É evidente que o setor público brasileiro contém importantes distorções salariais, que precisam ser corrigidas. Os 16,2 mil juízes em atividade no Brasil ganham, em média, R$ 46 mil mensais e três em cada quatro recebem mais do que o teto do funcionalismo público, de R$ 39.293 mil. Atualmente um auxílio-moradia de um juiz está custando R$ 4.377,00. Praticamente duas vezes o salário médio de todos os ocupados no Brasil. É um negócio vergonhoso, uma clara distorção que precisa ser corrigida.

Apesar desse tipo de distorção (certamente existem outras), esta não é a realidade da maioria dos servidores públicos. Como vimos, metade dos funcionários públicos ganha até 3 salários mínimos. Porém, a partir dessas distorções salariais, se construiu uma montanha de mentiras a respeito do funcionalismo público, que se dissemina no seio da sociedade, visando atingir os serviços públicos de uma forma geral, com intenção de privatizá-los. É uma verdadeira máquina de trituração da reputação dos servidores públicos. São ataques sórdidos, que obedecem a uma estratégia internacional de destruição do serviço público, desencadeada, dentre outros, por grandes empresas multinacionais, atrás de bons negócios.

Enquanto se desenvolve a estratégia de desmonte dos serviços públicos, o Brasil continua destinando quase metade do orçamento federal para o pagamento de juros e o rolamento da dívida pública federal. No ano passado o governo federal destinou aos banqueiros e rentistas a soma de R$ 1,038 trilhão ou 38,27% de todo o orçamento público federal. O governo Bolsonaro, segundo o Tribunal de Contas da União, gastou apenas R$ 11,4 bilhões, dos R$ 38,9 bilhões, da verba emergencial destinada ao combate da pandemia. Isso no instante em que o Brasil emplaca 3.460.413 contaminados e 111.000 mortos (isso, registrados). Enquanto isso, pela Lei Orçamentária Anual – LOA/2020, estão previstos R$ 409,6 bilhões para o pagamento de “Juros/Encargos da Dívida Pública” neste ano.

São quase meio trilhão de reais. Isso representa 1,1 bilhão de reais todo santo dia, somente este ano. Se transfere todo ano, bilhões e bilhões para algumas centenas de rentistas (que em boa parte nem moram no Brasil).
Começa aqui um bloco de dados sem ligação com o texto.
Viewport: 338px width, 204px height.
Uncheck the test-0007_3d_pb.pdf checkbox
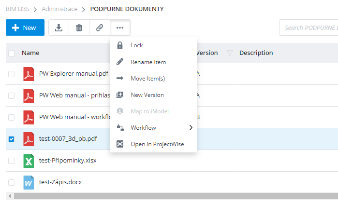12,139
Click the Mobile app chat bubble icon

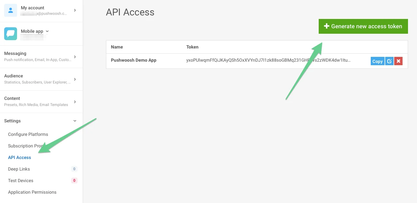(11, 34)
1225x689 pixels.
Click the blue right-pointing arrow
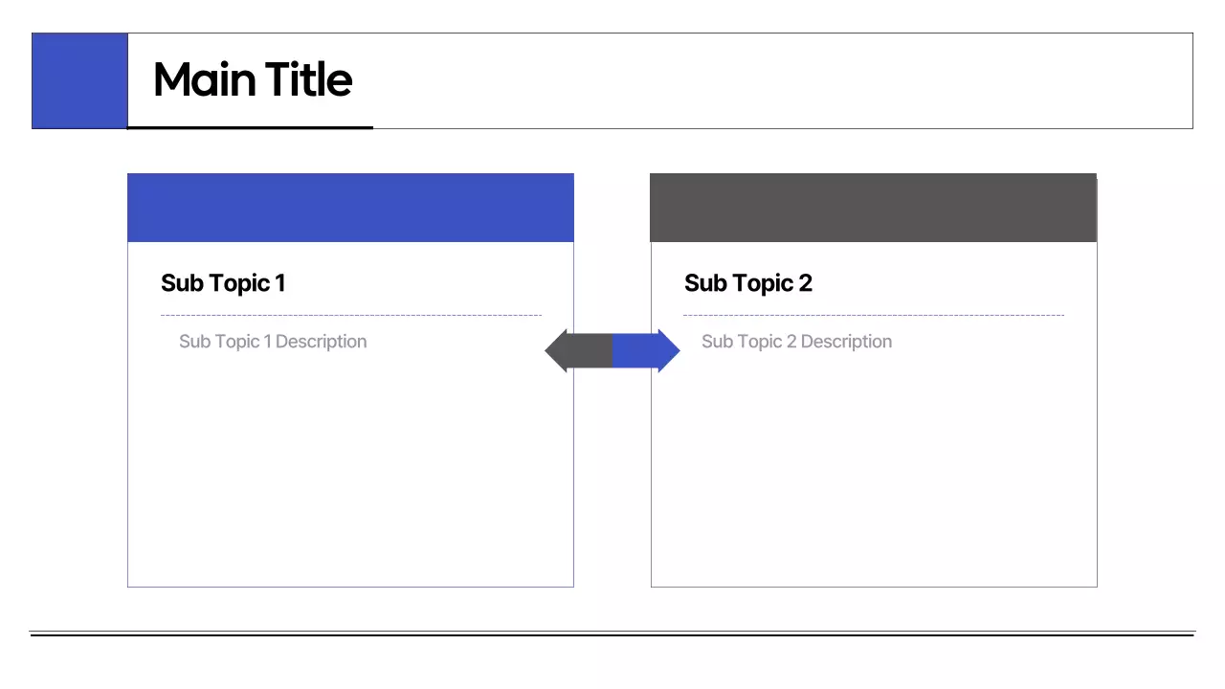tap(644, 351)
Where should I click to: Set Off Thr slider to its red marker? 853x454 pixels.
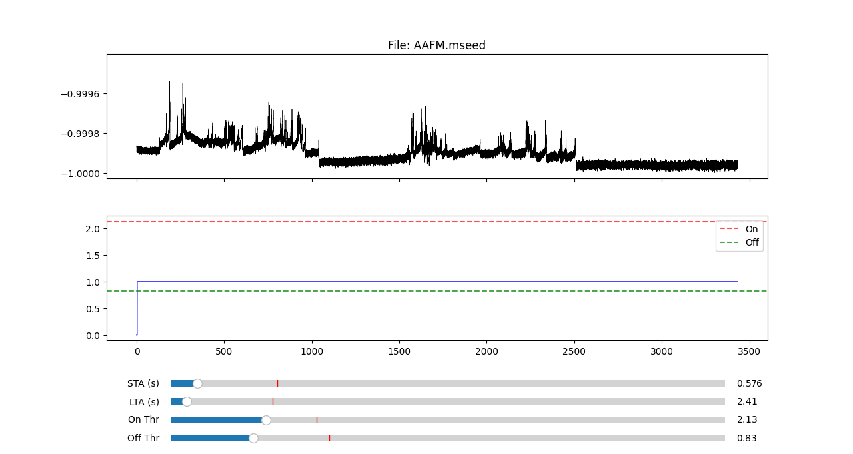[329, 438]
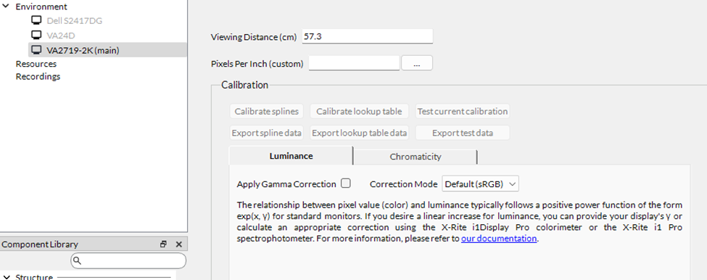Select Resources in the tree
This screenshot has height=280, width=707.
point(36,64)
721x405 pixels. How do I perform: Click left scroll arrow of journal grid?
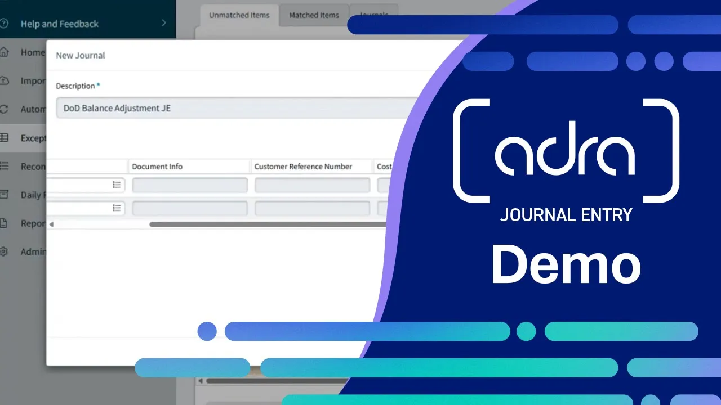(51, 224)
Somente os gastos com os juros e encargos da dívida pública deste ano já totalizam um valor superior ao que o governo espera arrecadar com a torra de patrimônio púbico neste ano. E, praticamente, nem se fala nisso. Querem entregar a Eletrobrás, um patrimônio estratégico, por 18 bilhões e destinam diariamente um R$ 1,1 bilhão para os rentistas, em nome de uma dívida que não resiste a uma auditoria pública.
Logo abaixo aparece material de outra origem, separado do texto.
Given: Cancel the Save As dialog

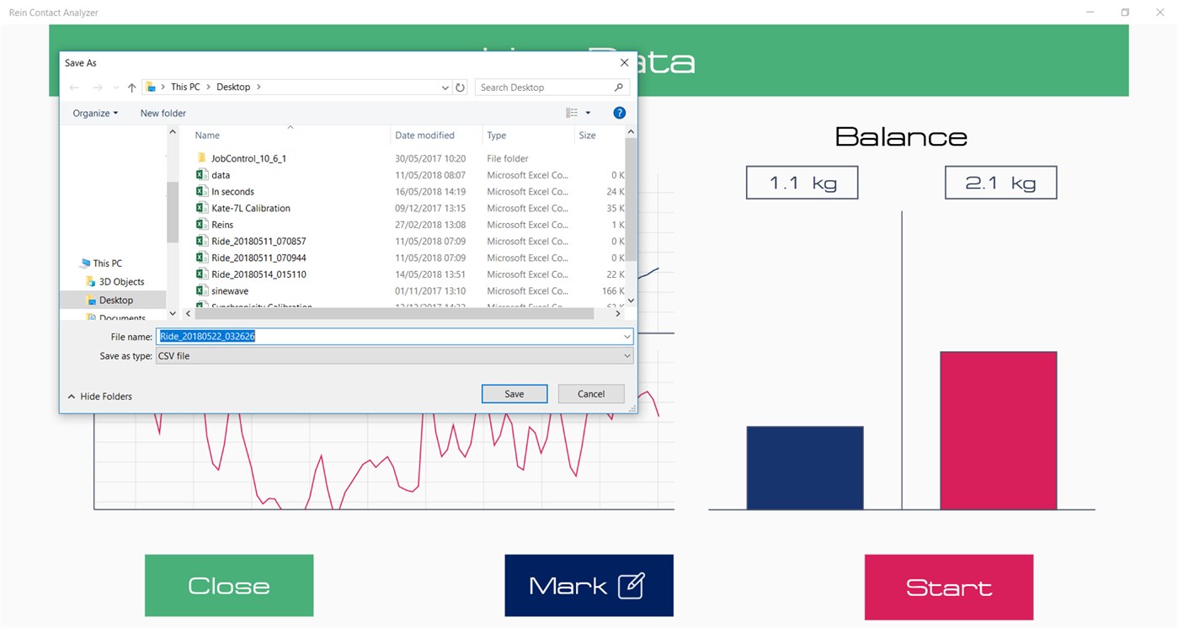Looking at the screenshot, I should (591, 393).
O debate sobre uma reforma administrativa deve seguir caminho contrário ao que a extrema-direita e os golpistas estão querendo trilhar. Ou seja, o debate deve ser feito a partir das necessidades do país e de seu povo, em busca do desenvolvimento econômico e social. Mas está claro que é impossível fazer tal debate com o atual governo, que na verdade quer destruir os serviços públicos e transformar o Brasil definitivamente numa colônia dos EUA. As questões do debate não são meramente técnicas e sim também políticas, ligadas à correlação de forças. A discussão sobre o Estado brasileiro, funcionalismo e serviço público tem que ser precedida da retomada da democracia no país.